#### Data in this exercise
>> BEGIN

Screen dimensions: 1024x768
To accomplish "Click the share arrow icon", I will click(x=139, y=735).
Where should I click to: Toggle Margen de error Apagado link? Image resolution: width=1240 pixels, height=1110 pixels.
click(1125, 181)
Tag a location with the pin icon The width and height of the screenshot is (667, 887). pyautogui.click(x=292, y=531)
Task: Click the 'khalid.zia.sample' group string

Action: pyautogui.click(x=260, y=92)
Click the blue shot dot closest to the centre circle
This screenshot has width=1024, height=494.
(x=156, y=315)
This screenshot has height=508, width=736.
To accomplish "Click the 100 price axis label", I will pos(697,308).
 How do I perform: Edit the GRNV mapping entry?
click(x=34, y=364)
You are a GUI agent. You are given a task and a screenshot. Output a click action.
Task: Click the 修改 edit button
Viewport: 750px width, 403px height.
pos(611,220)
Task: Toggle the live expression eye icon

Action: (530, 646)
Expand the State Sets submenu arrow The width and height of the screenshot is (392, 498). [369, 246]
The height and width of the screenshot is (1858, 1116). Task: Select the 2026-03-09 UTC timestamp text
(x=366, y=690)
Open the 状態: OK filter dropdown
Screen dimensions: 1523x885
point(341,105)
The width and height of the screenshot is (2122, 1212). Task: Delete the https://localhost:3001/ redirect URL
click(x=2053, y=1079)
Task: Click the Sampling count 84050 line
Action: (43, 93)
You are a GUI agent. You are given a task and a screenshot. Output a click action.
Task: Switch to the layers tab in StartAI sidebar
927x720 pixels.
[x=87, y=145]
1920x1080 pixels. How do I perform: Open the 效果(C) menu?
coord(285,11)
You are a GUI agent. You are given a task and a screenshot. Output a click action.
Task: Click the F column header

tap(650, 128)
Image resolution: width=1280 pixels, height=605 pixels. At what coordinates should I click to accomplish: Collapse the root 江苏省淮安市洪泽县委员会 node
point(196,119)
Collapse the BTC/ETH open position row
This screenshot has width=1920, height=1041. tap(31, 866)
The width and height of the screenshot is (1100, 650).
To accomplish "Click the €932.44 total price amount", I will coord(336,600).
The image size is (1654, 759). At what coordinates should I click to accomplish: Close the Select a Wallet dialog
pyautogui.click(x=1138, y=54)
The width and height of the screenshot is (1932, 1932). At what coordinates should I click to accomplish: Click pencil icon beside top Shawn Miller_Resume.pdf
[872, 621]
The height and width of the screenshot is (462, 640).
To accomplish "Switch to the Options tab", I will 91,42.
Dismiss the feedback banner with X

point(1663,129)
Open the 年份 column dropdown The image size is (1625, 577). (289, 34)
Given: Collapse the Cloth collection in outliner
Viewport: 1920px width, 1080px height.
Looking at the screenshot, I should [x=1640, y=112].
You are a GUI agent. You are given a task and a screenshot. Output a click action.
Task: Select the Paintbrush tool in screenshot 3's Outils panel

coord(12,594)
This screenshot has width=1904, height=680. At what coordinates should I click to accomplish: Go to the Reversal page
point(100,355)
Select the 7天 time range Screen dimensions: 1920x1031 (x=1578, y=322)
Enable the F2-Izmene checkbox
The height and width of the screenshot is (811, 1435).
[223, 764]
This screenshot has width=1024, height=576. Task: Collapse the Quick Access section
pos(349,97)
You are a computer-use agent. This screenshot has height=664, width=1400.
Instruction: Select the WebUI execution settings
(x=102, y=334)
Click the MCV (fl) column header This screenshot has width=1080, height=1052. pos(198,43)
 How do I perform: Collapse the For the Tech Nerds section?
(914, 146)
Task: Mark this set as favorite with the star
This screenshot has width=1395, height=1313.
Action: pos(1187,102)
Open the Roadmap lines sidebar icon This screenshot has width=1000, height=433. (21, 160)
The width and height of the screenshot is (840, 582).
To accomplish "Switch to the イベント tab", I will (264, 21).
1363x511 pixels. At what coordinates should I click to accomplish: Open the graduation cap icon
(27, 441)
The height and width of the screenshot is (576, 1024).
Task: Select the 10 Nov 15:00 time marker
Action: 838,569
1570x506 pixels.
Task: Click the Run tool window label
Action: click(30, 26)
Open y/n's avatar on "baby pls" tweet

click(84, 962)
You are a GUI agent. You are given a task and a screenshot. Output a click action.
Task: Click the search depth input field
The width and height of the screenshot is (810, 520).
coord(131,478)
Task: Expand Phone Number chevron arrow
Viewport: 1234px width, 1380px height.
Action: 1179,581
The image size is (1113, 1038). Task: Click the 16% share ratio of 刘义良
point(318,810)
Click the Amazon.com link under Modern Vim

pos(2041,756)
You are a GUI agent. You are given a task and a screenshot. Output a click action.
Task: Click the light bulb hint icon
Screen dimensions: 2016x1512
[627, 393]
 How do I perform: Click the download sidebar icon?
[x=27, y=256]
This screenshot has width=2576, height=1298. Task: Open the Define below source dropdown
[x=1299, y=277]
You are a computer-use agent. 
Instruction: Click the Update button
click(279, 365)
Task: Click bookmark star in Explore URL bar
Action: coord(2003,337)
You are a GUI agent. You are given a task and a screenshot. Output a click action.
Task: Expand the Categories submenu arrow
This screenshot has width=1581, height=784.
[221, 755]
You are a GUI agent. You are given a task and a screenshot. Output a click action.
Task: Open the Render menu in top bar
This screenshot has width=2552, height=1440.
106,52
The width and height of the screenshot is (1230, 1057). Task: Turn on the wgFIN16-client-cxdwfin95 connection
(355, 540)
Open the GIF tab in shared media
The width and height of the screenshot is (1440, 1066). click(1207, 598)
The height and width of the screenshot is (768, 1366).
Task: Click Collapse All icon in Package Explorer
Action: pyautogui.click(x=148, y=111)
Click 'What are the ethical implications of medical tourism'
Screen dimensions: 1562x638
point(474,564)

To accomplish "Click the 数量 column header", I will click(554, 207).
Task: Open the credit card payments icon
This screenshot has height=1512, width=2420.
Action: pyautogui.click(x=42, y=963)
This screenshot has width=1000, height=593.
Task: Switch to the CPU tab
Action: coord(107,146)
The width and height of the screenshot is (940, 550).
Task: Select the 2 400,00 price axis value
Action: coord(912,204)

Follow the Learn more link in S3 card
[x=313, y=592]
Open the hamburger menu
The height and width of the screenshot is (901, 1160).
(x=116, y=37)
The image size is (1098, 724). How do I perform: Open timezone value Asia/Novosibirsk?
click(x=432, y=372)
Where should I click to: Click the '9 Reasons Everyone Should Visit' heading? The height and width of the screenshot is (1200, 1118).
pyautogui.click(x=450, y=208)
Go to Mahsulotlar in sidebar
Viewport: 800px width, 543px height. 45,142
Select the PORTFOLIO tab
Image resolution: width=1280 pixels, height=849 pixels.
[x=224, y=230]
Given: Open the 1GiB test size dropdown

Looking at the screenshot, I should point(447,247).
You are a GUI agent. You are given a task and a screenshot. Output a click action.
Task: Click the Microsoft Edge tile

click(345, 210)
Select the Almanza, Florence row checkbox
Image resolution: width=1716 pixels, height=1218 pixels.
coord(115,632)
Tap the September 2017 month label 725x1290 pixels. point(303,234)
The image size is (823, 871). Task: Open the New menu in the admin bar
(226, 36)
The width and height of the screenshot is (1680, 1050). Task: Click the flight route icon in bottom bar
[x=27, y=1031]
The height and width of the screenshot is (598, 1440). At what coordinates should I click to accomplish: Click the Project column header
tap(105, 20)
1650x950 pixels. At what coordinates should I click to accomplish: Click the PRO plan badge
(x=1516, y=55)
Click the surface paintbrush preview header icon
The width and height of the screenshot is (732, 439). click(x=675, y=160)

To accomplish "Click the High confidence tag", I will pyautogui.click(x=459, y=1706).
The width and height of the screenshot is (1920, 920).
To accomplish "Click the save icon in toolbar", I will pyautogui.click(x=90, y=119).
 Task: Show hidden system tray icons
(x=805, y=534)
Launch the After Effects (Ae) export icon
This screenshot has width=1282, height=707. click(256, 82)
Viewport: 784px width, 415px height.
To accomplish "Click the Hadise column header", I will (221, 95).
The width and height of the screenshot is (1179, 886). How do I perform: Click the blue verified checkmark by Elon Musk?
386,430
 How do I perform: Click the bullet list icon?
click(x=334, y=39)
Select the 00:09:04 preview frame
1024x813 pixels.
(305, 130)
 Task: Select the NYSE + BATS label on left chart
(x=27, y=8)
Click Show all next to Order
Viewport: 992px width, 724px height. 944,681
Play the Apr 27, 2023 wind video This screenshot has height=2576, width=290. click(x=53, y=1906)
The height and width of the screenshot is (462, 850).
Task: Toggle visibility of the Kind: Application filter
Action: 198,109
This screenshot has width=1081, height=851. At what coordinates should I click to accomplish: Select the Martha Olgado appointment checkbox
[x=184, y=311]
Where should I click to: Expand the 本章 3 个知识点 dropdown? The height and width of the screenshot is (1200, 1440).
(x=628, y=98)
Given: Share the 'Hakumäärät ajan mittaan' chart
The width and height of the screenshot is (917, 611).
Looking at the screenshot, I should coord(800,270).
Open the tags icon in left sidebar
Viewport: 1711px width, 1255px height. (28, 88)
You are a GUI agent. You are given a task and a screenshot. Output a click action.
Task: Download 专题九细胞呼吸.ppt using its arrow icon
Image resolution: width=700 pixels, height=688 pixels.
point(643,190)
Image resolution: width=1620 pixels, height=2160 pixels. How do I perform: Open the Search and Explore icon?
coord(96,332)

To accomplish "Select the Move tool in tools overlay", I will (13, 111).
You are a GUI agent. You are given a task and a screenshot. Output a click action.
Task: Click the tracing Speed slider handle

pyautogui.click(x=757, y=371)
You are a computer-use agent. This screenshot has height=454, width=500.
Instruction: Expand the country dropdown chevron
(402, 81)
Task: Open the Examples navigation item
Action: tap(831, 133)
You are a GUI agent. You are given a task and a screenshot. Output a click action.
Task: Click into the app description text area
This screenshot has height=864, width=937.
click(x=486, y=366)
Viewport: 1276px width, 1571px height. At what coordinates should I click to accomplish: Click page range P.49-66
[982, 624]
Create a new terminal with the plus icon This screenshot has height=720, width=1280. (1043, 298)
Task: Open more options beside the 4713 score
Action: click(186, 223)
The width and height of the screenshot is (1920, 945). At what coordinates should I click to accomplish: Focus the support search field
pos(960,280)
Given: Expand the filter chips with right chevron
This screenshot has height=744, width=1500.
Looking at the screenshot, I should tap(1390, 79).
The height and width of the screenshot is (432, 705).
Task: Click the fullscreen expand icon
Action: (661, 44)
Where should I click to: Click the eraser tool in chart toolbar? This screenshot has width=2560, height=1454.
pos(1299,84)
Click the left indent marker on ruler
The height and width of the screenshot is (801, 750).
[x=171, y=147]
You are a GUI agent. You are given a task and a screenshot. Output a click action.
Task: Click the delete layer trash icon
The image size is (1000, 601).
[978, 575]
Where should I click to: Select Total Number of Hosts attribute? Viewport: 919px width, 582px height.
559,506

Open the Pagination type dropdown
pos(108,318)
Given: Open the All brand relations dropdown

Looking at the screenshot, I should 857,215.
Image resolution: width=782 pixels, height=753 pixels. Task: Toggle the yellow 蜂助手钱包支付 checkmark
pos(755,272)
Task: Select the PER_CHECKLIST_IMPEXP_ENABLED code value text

>> END

Format the part of the data that opens with the line containing "The height and width of the screenshot is (598, 1440)." and closes with the line containing "(x=1516, y=55)" as a numbered list, leaving out any blank lines.

1. The height and width of the screenshot is (598, 1440). At what coordinates should I click to accomplish: Click the Project column header
2. tap(105, 20)
3. 1650x950 pixels. At what coordinates should I click to accomplish: Click the PRO plan badge
4. (x=1516, y=55)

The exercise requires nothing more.